• Task statement:
Which lines in the records contain the string "height"? Show each of those lines in full, matching case exactly.
-- Start Records shown --
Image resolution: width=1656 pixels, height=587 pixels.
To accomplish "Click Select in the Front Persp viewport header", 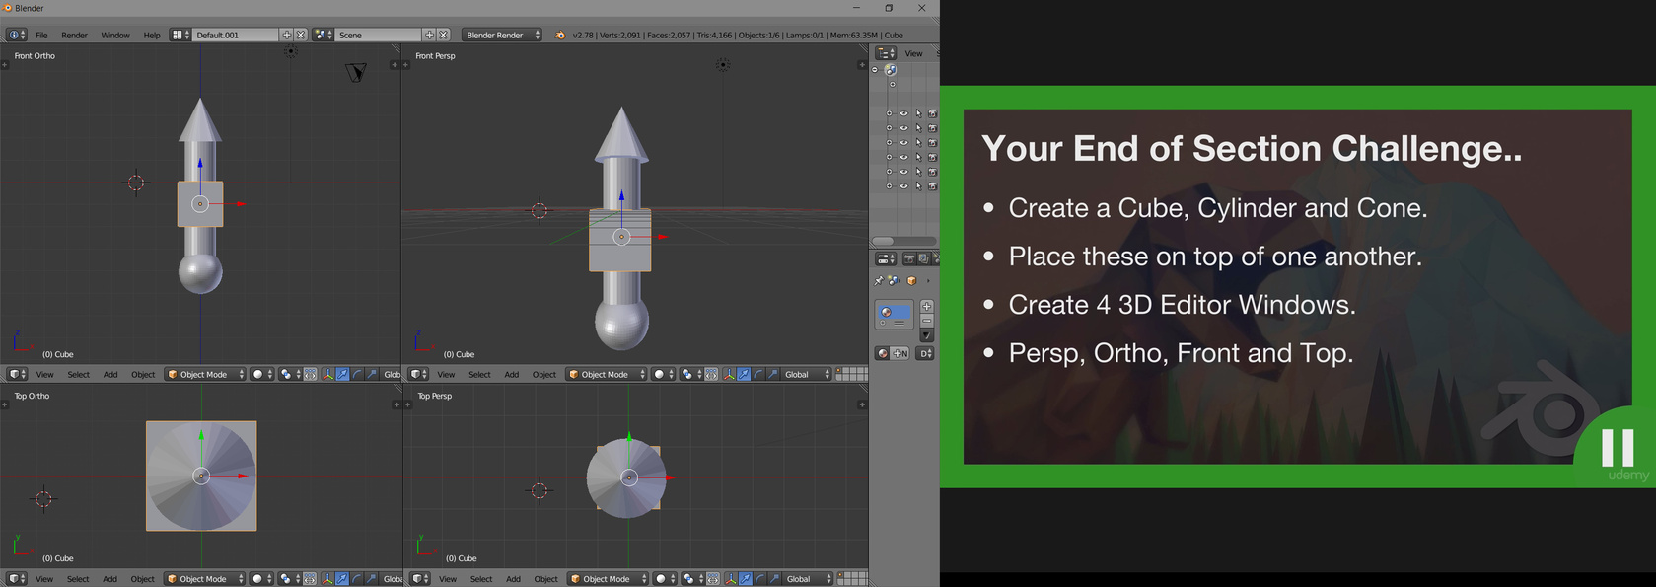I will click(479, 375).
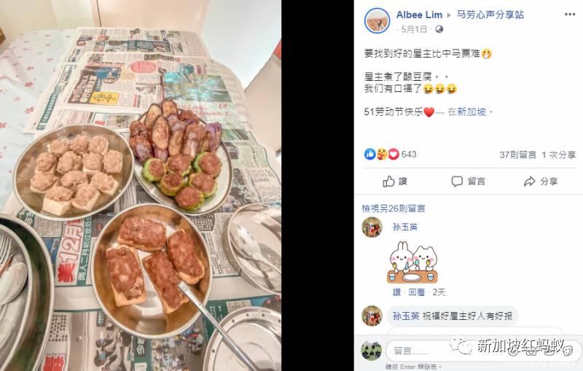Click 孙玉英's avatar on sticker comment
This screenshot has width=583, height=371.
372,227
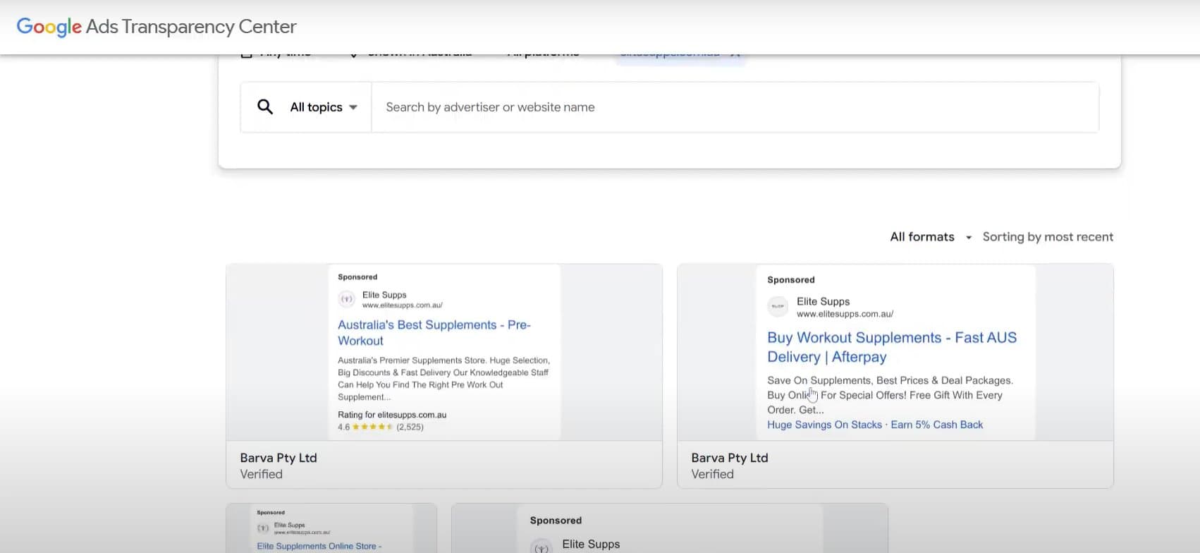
-- End Records shown --
• Response for this exercise:
Image resolution: width=1656 pixels, height=587 pixels.
This screenshot has width=583, height=371.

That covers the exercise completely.